SAN DIEGO–In a closed-door session Tuesday, the San San Diego County Board of Supervisors voted to file a lawsuit against the Trump administration for releasing asylum-seeking families into the San Diego county community.
In a released statement, Supervisor Kristin Gaspar condemned the decision to sue the federal government over the asylum policy.
“In an unprecedented maneuver today, my colleagues voted to hastily sue the federal government. This was done without any input from County staff, who was not given the direction or time to do any meaningful research or outreach to the agencies involved. The gains we have made with regard to assisting our asylum seeking families are now mired in a clumsy lawsuit that we have no chance of winning. I believe our federal immigration system needs major reforms, but I simply cannot put taxpayer dollars at risk for political posturing. I prefer to focus our time and efforts on real fixes rather than legal grandstanding.”

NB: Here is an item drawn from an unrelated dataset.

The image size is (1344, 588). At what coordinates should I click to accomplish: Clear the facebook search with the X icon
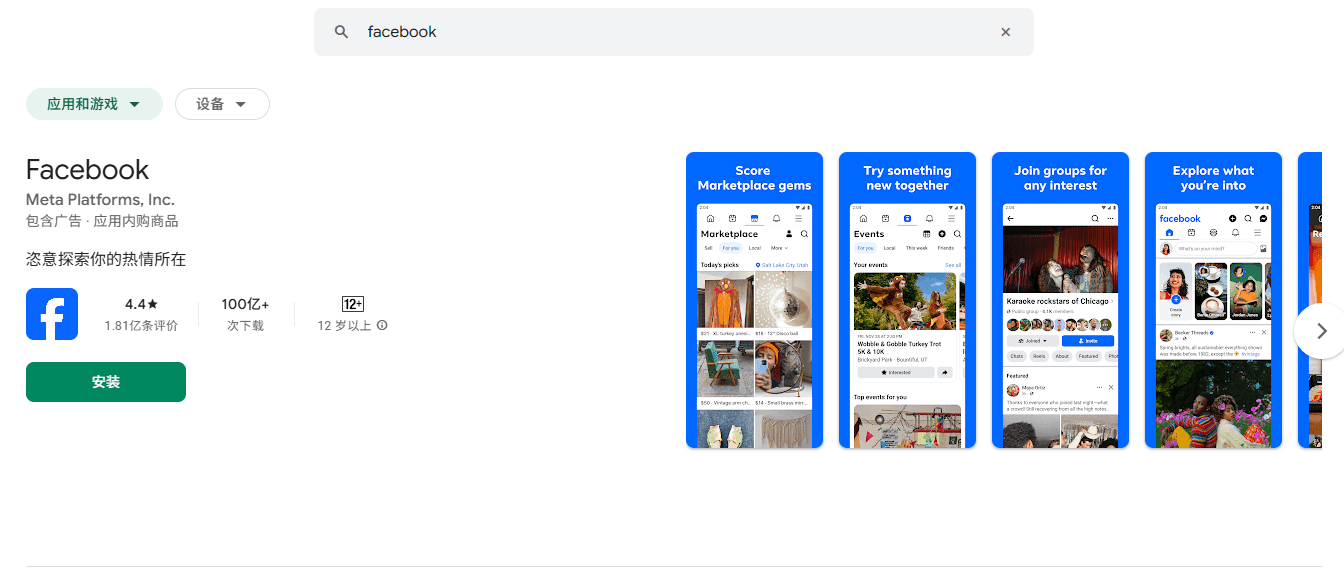point(1005,31)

Board of Supervisors Chairman Dianne Jacob defended the lawsuit in a released statement.
“The Trump administration created this crisis by releasing asylum-seeking families into our community without providing critical resources or even places of shelter. The federal government has failed to consider the impact of its own actions on public health and safety, and the lawsuit is an effort to hold the feds accountable.”
Supervisor Nathan Fletcher explained why he supports the lawsuit against the federal government.

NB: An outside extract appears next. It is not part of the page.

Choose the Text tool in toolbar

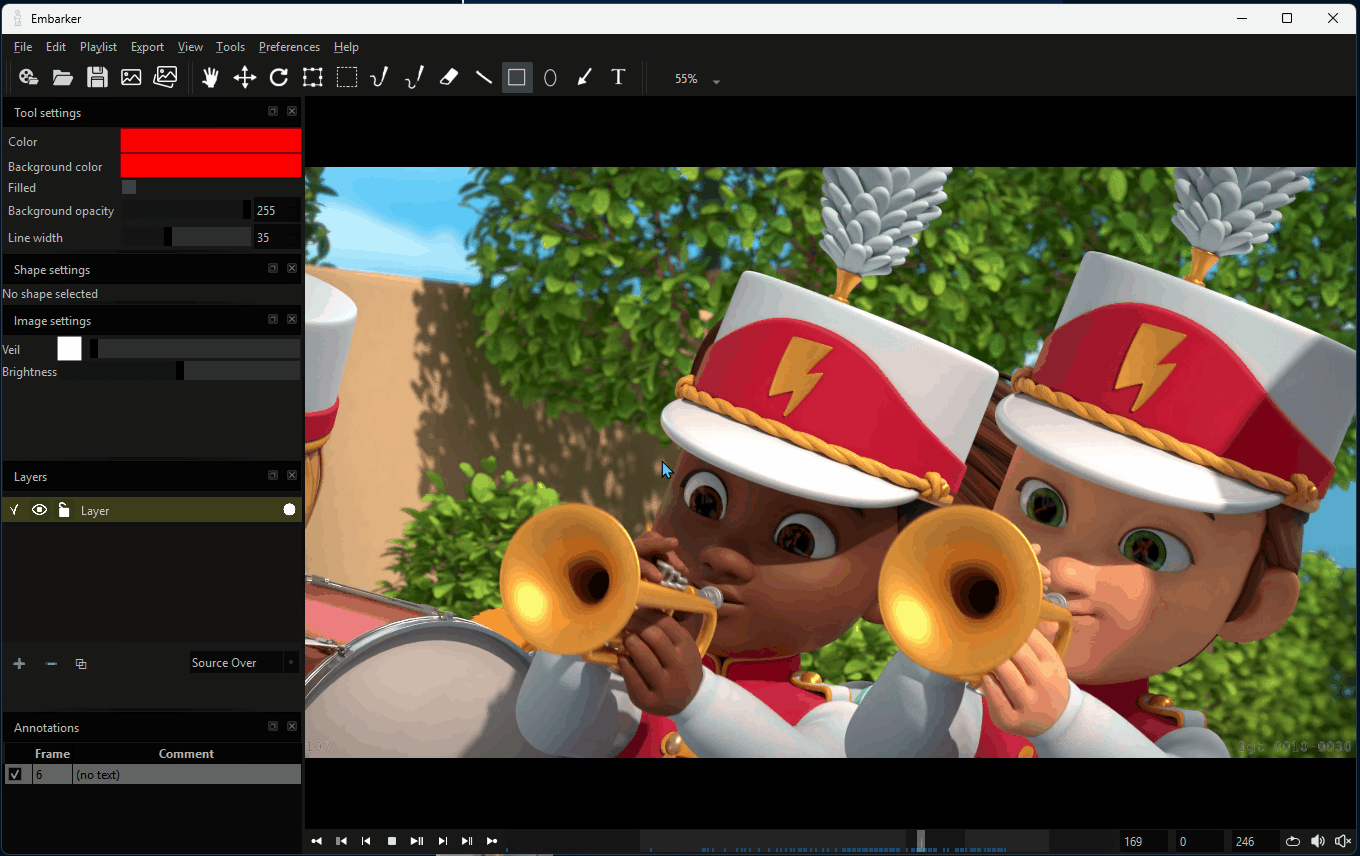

“I fully support taking legal action against the Trump administration over its failing immigration policy. While we want the courts to weigh in, San Diego County will not abandon asylum seekers. We are committed to continuing our work with San Diego Rapid Response Network and the state of California to ensure humane and compassionate treatment for all.”

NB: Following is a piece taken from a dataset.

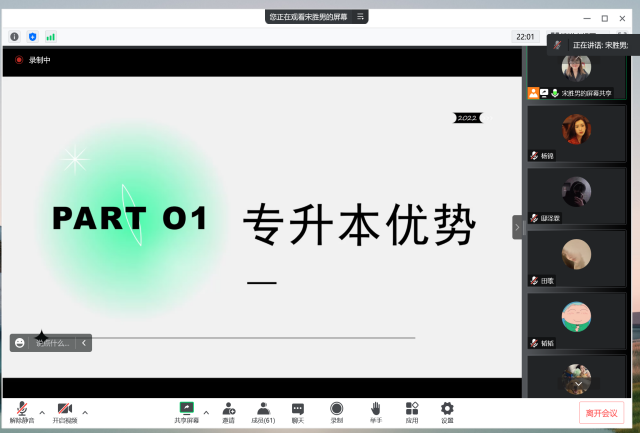Click the invite (邀请) icon
The width and height of the screenshot is (640, 433).
coord(229,411)
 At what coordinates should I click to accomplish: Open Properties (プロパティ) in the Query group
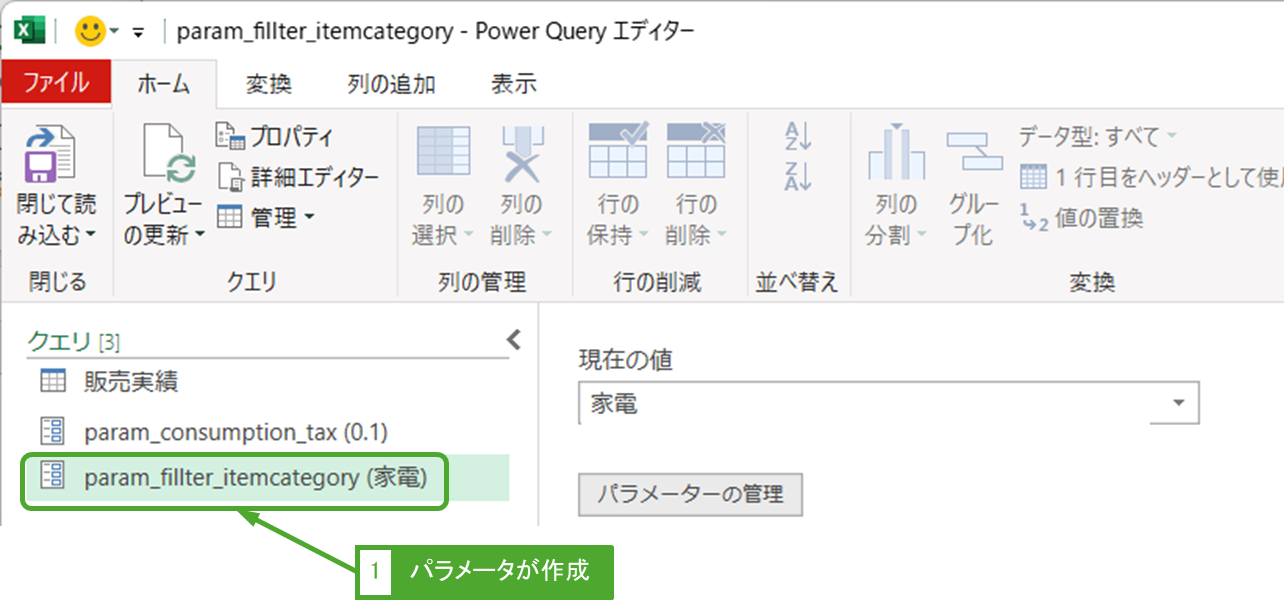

On January 29, the County Board of Supervisors voted to lease its vacant former Family Court building downtown to Jewish Family Service so it can serve as a temporary shelter for asylum-seeking migrants.
The board voted 4-1 in favor of the shelter plan, with Supervisor Jim Desmond opposed.
The migrants have been legally admitted into the United States pending the outcome of their applications for asylum. Many intend to travel to other locations to reunite with family members, but federal immigration authorities have been releasing the migrants into San Diego communities before their travel plans are in place.
A network of nonprofit organizations called the San Diego Rapid Response Network stepped in to assist migrants in this transitional phase. Jewish Family Service of San Diego took the lead in operating a shelter, providing migrants a place to stay, food, medical care, legal services and help with travel arrangements. The average stay for families is 24 to 48 hours.